#DEFİ #DefiMonеy #stableBTC #stabilcoin #BinanceHerYerde
Another “DeFi Summer” is unfolding in what has traditionally been the most-speculative corner of crypto, with activity surpassing levels seen before the collapse of the TerraUSD stablecoin that sent the sector reeling almost two years ago.
Once again, stablecoins are at the center of activity in decentralized finance, where proponents claim the elimination of intermediaries such as banks and brokers through the use of software-driven applications will democratize finance. Stablecoins, which track a real-world asset like the dollar, allow participants to avoid converting to and from fiat money at every turn in the often volatile sector.
The name DeFi Summer was coined in 2020 when activity surged after the emergence of so-called liquidity mining and yield farming programs that offered participants double-digit-percentage returns for lending their crypto. DeFi is now logging some of its strongest metrics yet. There are more users transacting on DeFi, borrowing stablecoins on peer-to-peer lenders and providing liquidity in exchange for token rewards, according to data compiled by Zack Pokorny, analyst at digital-asset firm Galaxy. But the speculation-fueled growth has also revived questions about the sustainability of the sector.
“It reminds me of the DeFi summer,” said Rachel Lin, co-founder and chief executive officer of the DeFi derivatives exchange SynFutures. “The difference being the overall yields are much higher.”
Indeed, the weighted interest rates for borrowing stablecoins on longtime DeFi lending platforms such as Aave and Compound have spiked to nearly 18%, highlighting the market’s insatiable demand for stablecoins to use for transactions.

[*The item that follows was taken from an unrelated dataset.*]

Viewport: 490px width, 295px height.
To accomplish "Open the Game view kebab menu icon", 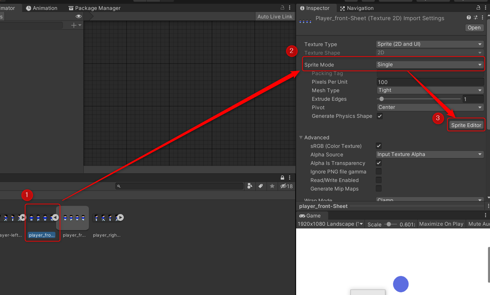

DeFi Demand Reaches New Highs
Interest rates for stablecoins go up on Aave, Compound
Much of the growth is being driven by pure speculation, as the digital-asset market has seen dramatic price appreciation this year amid the successful launch of several spot Bitcoin exchange-traded funds in the US.
“I think of DeFi as a reflexive loop,” said Michael Rinko, research analyst at digital-asset firm Delphi Digital. “Prices go up, demand for leverage goes up, on-chain borrowing goes up, rates up go, stablecoin flows go up chasing yield, prices go up.”
Meanwhile, a software upgrade on the Ethereum blockchain in March has also helped fuel the growth. One result of the upgrade, known as Dencun, is significantly lower costs for trading on so-called Layer 2 blockchains that overlay Ethereum. Dencun made blockchains like Blast, Coinbase-launched Base and others more competitive against blockchains like Solana, which also has seen a major recovery and comeback since the collapse of Sam Bankman-Fried’s FTX exchange.
Ethereum's Dencun Upgrade Drives Record High Activities
Transaction counts reach historical highs on layer 2 blockchains
“Declining fees has kind of given people some perspective of like ‘oh wow I could just go try this,’” said Galaxy’s Pokorny.
‘Degens’ Are Back
With low transaction fees, activity has surged in some of the most speculative parts of DeFi such as memecoins and points — which are airline-like loyalty programs by projects and are meant to attract more devoted users. Memecoins, which are tokens with very little utility, are thriving even more on decentralized exchanges, or DEXs, than their centralized counterparts, since memecoins can get listed almost instantly on the peer-to-peer platforms. While the loyalty points pushed out by many new crypto startups have come with few guarantees, enthusiastic fans also are aggressively collecting them, anticipating future rewards of tokens, often referred to as airdrops.
“DeFi is pretty speculative and these point systems and airdrops and all this stuff are really driving a big amount of the activity,” said Pokorny.
SynFutures’ Lin said that the rising appetite for riskier assets in DeFi is driven by the “you only live once” or YOLO sentiment among investors.
“So far, from what I’ve seen, it’s still mostly degens, meaning most of those entering the space are not new,” she said, referring to the crypto slang for “degenerate” traders who have higher risk appetites.
DeFi advocates have cited newcomers such as EigenLayer, which is now the second-biggest project by the total value of cryptocurrencies sent to the platform, for helping fuel the resurgence. EigenLayer received $100 million in capital from Andreessen Horowitz in February, as venture investments in crypto recovered from the lows last year.
Eigen Layer facilitates a process called “restaking,” which is a takeoff on the method that runs Ethereum, where tokens are deposited or “staked” to the network to help validate transactions on the blockchain. Restaking allows new projects building on top of Ethereum to lever the blockchain’s security for their own network. So far, more than $15 billion of deposits are on Eigen Layer, according to data tracker DeFi Llama.
As newer projects such as EigenLayer take off, supporters remain optimistic about DeFi’s future.
“Decentralized systems and finance, smart contracts and all this stuff like speculation is our way of proving that it works,” said Pokorny. It’s “just our way of showing this is a viable infrastructure that we can then sub in real assets for.”
Or until the latest DeFi summer fades.